[Data provided]

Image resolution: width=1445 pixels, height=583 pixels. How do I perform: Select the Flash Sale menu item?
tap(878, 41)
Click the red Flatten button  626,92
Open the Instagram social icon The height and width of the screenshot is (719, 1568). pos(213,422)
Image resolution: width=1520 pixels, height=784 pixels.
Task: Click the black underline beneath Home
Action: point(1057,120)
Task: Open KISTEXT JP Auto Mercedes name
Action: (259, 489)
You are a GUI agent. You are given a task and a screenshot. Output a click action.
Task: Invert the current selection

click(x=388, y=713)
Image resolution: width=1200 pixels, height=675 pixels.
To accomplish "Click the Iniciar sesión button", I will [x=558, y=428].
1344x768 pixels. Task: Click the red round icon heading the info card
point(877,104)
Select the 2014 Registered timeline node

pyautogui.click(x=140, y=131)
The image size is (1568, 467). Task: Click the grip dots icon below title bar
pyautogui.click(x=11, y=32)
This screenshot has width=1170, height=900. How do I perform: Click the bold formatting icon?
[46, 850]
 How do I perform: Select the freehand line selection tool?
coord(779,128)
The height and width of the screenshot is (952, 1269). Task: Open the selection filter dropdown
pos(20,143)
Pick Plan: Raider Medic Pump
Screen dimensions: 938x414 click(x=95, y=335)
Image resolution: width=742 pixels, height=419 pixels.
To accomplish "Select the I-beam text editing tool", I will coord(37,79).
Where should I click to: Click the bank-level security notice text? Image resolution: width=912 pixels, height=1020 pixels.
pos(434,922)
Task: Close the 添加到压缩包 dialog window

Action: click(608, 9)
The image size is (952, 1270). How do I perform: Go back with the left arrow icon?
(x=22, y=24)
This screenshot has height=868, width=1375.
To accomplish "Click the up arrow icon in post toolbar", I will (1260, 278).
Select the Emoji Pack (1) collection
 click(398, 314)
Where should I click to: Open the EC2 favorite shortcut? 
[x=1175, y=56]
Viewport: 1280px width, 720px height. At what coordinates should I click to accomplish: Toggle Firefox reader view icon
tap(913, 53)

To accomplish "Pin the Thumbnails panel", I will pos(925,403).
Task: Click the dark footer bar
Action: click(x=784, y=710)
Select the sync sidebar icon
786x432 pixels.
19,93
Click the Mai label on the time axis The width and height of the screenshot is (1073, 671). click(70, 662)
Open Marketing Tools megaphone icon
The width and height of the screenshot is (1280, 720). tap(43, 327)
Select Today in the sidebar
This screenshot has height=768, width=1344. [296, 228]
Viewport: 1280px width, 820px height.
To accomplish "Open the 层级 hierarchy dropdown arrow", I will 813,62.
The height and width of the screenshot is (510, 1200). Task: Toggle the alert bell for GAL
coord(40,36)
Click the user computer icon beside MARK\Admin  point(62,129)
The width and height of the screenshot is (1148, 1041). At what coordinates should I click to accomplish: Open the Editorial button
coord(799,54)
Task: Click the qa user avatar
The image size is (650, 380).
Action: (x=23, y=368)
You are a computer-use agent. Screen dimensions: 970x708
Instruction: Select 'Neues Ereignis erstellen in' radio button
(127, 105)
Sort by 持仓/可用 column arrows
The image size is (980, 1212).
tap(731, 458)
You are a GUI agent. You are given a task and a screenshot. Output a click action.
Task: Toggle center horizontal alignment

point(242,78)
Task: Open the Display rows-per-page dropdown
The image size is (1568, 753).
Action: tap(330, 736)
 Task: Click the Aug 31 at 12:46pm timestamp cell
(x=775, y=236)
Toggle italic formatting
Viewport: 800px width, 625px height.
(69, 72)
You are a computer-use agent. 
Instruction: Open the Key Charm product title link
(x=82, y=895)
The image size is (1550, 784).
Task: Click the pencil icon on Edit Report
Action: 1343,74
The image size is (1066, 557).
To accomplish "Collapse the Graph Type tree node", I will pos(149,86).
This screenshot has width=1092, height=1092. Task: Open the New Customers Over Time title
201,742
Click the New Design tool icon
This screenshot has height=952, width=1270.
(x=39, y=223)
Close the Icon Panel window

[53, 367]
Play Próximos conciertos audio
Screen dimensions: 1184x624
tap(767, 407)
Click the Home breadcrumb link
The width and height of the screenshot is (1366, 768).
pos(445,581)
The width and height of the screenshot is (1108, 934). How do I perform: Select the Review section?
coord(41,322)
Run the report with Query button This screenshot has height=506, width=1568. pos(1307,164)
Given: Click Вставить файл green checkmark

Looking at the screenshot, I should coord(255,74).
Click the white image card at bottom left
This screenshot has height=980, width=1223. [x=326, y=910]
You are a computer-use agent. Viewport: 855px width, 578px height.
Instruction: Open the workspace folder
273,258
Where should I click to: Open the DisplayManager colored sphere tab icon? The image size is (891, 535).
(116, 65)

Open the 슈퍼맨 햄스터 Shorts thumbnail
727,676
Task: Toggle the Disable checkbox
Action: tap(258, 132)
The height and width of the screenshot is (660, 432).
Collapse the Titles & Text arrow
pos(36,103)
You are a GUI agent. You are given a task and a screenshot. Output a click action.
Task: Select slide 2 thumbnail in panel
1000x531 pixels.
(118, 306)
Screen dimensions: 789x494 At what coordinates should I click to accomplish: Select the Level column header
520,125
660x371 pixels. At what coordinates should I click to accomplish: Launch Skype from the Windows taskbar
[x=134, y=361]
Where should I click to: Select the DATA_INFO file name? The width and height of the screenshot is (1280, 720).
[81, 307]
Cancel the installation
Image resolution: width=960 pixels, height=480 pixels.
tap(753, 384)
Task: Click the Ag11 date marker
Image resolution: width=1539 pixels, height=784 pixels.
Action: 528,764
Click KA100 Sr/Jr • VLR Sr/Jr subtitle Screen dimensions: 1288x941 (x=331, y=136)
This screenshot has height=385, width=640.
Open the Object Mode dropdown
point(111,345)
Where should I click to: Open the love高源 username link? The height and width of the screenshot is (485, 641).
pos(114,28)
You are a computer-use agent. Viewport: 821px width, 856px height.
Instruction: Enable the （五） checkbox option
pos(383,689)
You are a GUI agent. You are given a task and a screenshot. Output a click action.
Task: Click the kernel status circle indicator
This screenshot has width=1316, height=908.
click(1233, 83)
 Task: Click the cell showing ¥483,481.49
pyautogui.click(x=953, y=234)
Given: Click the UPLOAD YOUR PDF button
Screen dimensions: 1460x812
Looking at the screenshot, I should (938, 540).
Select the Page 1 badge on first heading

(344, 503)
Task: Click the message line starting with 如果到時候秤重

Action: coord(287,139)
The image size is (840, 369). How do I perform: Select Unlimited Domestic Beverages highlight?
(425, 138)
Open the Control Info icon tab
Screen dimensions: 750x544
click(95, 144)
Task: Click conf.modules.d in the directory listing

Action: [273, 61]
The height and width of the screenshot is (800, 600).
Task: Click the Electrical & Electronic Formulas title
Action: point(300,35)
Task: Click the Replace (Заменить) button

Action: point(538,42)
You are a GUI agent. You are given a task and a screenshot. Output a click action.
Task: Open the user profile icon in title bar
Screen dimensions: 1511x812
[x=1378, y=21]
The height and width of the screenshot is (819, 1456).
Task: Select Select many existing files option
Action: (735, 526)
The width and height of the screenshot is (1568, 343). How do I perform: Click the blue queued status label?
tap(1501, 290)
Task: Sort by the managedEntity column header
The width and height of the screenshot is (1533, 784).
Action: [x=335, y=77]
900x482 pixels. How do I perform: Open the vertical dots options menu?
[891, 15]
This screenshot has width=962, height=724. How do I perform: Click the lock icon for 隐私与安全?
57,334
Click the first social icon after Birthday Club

[/Data provided]

Requirement: Keep only those lines of the records that hold "Sort", and return them.

Result of this task:
Sort by 持仓/可用 column arrows
Task: Sort by the managedEntity column header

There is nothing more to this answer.